:: Your assignment ::
Write out, word for word, only the lines from the one with "Screen dimensions: 684x606" to the end of the data below.

(Dataset records)
++++++++

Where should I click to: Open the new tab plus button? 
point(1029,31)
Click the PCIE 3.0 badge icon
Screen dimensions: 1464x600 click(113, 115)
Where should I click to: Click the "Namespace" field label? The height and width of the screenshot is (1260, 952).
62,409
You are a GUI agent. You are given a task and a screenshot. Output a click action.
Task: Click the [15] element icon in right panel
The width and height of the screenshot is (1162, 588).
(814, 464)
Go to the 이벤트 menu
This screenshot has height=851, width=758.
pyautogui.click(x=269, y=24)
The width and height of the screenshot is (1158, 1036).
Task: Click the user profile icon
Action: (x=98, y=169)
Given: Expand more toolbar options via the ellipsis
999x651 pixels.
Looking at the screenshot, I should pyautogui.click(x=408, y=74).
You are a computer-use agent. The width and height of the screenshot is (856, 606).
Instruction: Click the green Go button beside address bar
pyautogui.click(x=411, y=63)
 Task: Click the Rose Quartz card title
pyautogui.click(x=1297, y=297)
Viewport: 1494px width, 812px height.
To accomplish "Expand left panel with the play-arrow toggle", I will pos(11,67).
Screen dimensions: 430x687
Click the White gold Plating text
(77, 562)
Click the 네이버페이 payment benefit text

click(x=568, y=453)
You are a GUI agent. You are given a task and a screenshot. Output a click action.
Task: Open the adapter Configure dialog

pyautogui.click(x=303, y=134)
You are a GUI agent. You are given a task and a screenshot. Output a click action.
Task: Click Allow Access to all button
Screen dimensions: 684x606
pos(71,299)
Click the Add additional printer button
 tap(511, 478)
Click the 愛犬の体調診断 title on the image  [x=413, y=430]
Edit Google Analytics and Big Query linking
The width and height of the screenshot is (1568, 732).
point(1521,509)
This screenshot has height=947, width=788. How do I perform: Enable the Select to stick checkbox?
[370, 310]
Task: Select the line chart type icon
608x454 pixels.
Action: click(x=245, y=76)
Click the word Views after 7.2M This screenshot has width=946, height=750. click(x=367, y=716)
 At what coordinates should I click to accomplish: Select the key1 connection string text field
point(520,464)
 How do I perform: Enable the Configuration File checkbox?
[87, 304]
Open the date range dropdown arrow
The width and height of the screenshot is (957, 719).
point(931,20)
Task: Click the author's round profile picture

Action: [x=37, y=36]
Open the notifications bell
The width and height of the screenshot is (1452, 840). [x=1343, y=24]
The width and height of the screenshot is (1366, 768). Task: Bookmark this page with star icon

++++++++

:: Response to this task ::
Screen dimensions: 684x606
pos(71,299)
Click the Add additional printer button
 tap(511, 478)
Click the 愛犬の体調診断 title on the image  [x=413, y=430]
Edit Google Analytics and Big Query linking
The width and height of the screenshot is (1568, 732).
point(1521,509)
This screenshot has height=947, width=788. How do I perform: Enable the Select to stick checkbox?
[370, 310]
Task: Select the line chart type icon
608x454 pixels.
Action: click(x=245, y=76)
Click the word Views after 7.2M This screenshot has width=946, height=750. click(x=367, y=716)
 At what coordinates should I click to accomplish: Select the key1 connection string text field
point(520,464)
 How do I perform: Enable the Configuration File checkbox?
[87, 304]
Open the date range dropdown arrow
The width and height of the screenshot is (957, 719).
point(931,20)
Task: Click the author's round profile picture

Action: [x=37, y=36]
Open the notifications bell
The width and height of the screenshot is (1452, 840). [x=1343, y=24]
The width and height of the screenshot is (1366, 768). Task: Bookmark this page with star icon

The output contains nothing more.